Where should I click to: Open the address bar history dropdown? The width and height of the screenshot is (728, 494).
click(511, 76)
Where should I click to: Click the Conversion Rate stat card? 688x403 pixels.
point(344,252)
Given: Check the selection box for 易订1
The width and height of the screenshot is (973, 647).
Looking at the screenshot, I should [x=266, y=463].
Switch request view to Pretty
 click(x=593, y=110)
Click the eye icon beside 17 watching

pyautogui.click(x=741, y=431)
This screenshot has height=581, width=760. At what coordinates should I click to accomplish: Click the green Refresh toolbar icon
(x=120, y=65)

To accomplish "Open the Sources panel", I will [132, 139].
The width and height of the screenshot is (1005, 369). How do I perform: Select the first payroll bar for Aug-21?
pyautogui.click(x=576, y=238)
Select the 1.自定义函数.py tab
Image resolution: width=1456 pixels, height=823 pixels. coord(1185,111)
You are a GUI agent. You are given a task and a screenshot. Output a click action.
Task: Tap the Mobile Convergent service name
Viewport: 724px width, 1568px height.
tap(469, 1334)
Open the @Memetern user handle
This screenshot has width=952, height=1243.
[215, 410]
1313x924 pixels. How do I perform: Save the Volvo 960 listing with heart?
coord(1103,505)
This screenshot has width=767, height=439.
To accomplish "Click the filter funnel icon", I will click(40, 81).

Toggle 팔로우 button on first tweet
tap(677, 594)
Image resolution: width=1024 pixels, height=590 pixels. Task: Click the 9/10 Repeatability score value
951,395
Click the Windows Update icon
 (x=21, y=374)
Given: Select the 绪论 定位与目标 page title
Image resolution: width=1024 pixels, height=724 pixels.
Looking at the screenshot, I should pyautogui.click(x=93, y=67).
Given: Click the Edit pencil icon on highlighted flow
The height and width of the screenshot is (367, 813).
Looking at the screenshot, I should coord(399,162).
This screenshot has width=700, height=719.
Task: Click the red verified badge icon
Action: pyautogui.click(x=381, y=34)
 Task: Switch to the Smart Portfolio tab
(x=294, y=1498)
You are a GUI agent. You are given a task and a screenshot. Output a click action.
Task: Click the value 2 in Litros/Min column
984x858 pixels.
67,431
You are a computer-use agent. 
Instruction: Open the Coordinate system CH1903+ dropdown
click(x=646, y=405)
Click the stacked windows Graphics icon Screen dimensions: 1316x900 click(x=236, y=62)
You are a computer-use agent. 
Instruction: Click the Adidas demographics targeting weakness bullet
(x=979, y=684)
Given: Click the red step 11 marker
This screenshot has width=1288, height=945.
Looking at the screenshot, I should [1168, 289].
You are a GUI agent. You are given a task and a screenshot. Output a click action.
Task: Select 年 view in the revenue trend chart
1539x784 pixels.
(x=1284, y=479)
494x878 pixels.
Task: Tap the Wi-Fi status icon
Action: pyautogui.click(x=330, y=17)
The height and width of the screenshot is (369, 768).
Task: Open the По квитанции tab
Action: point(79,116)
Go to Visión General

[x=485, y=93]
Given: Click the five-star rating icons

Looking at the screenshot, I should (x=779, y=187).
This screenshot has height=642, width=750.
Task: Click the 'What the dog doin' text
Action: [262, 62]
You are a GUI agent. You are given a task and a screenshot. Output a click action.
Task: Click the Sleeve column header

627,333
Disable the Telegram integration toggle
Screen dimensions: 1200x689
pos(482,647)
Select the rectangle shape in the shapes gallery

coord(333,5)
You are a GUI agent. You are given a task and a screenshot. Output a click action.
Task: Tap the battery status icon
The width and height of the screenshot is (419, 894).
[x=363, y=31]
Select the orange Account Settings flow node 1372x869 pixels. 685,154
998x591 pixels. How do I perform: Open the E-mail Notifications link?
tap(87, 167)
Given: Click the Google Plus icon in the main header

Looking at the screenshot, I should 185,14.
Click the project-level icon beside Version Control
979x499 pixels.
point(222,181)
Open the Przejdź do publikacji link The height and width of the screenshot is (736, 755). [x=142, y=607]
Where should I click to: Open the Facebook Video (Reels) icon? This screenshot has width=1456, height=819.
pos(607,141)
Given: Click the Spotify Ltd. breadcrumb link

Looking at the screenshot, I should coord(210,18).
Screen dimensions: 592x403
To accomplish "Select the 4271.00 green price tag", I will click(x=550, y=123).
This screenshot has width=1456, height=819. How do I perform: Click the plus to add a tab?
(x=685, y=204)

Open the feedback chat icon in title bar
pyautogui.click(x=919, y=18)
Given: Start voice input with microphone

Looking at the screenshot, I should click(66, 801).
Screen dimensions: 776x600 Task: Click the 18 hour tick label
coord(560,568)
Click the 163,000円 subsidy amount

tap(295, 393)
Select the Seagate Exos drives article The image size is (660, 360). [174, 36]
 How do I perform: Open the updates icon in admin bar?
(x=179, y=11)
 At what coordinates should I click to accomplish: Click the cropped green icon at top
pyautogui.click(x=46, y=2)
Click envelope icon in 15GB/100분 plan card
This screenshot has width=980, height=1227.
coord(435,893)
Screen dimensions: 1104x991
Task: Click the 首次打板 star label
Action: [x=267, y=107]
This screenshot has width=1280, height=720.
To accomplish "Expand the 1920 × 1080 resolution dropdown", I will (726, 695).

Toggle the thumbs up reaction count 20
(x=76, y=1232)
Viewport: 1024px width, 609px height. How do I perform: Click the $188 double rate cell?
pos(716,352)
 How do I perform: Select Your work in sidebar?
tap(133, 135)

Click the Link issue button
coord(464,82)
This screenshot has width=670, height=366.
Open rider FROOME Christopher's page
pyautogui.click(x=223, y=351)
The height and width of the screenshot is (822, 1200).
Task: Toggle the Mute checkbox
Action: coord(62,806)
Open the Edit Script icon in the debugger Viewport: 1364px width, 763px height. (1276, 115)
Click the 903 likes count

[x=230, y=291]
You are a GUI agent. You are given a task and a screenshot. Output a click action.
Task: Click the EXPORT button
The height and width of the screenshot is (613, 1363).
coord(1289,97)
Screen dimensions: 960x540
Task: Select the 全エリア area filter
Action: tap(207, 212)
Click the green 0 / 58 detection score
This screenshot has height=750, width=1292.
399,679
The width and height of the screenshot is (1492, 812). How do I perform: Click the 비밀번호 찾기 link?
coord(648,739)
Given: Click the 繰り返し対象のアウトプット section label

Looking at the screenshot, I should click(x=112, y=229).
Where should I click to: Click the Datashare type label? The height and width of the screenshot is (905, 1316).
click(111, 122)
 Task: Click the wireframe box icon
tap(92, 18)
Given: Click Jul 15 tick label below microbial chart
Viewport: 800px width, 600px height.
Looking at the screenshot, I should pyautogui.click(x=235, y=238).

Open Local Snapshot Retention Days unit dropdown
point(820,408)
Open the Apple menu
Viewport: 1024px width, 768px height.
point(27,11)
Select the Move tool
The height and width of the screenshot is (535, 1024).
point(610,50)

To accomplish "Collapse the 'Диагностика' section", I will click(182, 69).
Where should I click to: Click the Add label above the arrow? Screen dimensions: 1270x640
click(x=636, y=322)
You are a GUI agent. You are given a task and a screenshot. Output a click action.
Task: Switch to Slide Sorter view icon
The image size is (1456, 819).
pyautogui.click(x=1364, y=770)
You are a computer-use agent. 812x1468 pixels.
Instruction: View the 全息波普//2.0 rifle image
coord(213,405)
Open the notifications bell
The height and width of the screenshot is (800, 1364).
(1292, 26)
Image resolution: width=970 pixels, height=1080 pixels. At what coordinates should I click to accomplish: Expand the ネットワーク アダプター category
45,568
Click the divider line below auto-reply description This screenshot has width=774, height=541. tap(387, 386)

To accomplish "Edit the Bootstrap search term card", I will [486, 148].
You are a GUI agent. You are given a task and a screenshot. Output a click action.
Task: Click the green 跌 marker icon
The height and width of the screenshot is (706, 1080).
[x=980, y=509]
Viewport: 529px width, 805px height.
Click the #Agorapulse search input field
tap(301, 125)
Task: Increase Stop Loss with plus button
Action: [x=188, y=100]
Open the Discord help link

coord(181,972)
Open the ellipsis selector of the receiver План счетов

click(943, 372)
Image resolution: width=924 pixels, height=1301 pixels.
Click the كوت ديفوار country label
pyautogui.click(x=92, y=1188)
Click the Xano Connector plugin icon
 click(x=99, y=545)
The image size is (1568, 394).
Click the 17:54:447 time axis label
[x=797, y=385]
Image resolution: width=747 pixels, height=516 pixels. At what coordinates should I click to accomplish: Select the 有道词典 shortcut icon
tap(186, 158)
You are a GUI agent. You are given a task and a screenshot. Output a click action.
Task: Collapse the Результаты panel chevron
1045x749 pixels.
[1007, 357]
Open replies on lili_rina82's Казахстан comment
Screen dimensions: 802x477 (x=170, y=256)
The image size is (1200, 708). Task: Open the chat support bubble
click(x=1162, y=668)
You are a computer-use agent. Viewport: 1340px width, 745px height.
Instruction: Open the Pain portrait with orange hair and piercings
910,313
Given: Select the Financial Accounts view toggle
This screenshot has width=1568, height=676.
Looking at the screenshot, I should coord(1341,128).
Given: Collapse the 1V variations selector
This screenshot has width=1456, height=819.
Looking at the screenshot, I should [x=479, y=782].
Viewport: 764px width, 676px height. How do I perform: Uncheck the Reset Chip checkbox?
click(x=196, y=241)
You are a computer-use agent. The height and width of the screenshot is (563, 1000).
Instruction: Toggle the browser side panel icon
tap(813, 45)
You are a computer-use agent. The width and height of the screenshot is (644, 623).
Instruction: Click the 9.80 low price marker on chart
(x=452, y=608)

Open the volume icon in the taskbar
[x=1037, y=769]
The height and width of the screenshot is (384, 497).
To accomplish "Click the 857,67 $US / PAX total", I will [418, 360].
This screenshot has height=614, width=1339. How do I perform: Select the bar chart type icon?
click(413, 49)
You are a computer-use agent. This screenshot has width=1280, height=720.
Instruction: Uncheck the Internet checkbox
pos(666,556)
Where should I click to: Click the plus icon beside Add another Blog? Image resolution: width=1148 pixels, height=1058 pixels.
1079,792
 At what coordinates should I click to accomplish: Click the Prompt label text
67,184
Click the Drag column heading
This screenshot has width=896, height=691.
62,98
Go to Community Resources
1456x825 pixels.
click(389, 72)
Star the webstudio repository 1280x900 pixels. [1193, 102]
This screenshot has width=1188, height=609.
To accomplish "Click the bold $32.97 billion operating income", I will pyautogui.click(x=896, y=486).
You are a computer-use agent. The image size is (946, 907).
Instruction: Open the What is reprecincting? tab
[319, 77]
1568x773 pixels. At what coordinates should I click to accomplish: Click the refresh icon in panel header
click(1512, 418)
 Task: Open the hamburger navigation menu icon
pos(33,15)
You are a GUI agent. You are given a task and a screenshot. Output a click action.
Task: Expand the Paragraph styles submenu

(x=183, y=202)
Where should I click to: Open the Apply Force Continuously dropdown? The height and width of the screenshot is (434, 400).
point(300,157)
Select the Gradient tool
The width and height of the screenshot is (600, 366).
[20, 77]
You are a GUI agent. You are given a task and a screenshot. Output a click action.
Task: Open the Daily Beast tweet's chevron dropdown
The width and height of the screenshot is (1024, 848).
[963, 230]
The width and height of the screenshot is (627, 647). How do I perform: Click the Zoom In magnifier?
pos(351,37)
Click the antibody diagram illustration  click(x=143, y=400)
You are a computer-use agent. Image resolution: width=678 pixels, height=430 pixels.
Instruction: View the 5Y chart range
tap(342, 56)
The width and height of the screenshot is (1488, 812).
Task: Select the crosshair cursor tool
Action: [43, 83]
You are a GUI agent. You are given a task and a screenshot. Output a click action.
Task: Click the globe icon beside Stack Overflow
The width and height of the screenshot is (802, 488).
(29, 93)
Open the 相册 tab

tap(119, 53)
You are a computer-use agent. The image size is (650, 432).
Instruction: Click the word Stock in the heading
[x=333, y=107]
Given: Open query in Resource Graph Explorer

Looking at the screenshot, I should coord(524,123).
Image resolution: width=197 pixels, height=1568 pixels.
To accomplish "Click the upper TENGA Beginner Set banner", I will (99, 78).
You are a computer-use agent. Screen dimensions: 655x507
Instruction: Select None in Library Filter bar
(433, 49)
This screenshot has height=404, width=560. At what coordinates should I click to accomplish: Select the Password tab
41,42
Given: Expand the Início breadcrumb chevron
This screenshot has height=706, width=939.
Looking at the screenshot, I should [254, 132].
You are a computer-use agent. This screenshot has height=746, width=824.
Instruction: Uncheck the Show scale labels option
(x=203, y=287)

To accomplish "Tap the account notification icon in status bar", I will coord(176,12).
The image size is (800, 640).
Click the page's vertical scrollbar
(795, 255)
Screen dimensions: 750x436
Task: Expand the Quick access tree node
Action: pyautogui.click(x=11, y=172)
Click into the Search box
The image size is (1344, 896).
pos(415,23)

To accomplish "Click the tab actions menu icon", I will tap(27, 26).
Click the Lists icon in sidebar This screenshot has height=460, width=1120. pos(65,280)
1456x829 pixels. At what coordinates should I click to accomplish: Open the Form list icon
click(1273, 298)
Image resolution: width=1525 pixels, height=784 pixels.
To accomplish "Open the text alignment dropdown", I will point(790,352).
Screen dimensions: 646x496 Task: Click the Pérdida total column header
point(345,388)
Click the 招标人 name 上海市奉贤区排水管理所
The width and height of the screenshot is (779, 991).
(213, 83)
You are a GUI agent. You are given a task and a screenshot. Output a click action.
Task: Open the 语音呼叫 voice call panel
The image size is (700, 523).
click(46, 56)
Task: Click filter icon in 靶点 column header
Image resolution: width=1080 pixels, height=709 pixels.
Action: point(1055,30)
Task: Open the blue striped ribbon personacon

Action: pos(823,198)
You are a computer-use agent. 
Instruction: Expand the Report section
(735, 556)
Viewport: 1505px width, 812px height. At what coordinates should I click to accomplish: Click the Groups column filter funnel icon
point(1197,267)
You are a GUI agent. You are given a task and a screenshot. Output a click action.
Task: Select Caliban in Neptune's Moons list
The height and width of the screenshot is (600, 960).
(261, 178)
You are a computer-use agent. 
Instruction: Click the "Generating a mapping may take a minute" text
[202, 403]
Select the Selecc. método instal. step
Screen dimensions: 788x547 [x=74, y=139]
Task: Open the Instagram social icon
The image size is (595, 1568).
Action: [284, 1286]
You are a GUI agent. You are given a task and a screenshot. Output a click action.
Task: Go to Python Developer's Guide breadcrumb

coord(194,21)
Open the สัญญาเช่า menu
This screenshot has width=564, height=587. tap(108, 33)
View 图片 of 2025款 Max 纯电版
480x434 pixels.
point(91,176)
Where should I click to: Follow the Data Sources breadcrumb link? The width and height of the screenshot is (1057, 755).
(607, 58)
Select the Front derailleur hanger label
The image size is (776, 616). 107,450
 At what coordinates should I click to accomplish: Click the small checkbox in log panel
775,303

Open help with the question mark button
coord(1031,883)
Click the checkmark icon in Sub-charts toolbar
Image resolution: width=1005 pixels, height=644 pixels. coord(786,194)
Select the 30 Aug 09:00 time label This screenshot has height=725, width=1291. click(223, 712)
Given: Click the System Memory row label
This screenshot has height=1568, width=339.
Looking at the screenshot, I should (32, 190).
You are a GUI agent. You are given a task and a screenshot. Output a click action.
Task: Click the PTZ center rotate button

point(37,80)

▸ **Exercise requirements**: Find every line in the records above that holds the word "below", and copy each one.

▸ **Answer for this exercise**:
Given: Click Jul 15 tick label below microbial chart
Click the divider line below auto-reply description This screenshot has width=774, height=541. tap(387, 386)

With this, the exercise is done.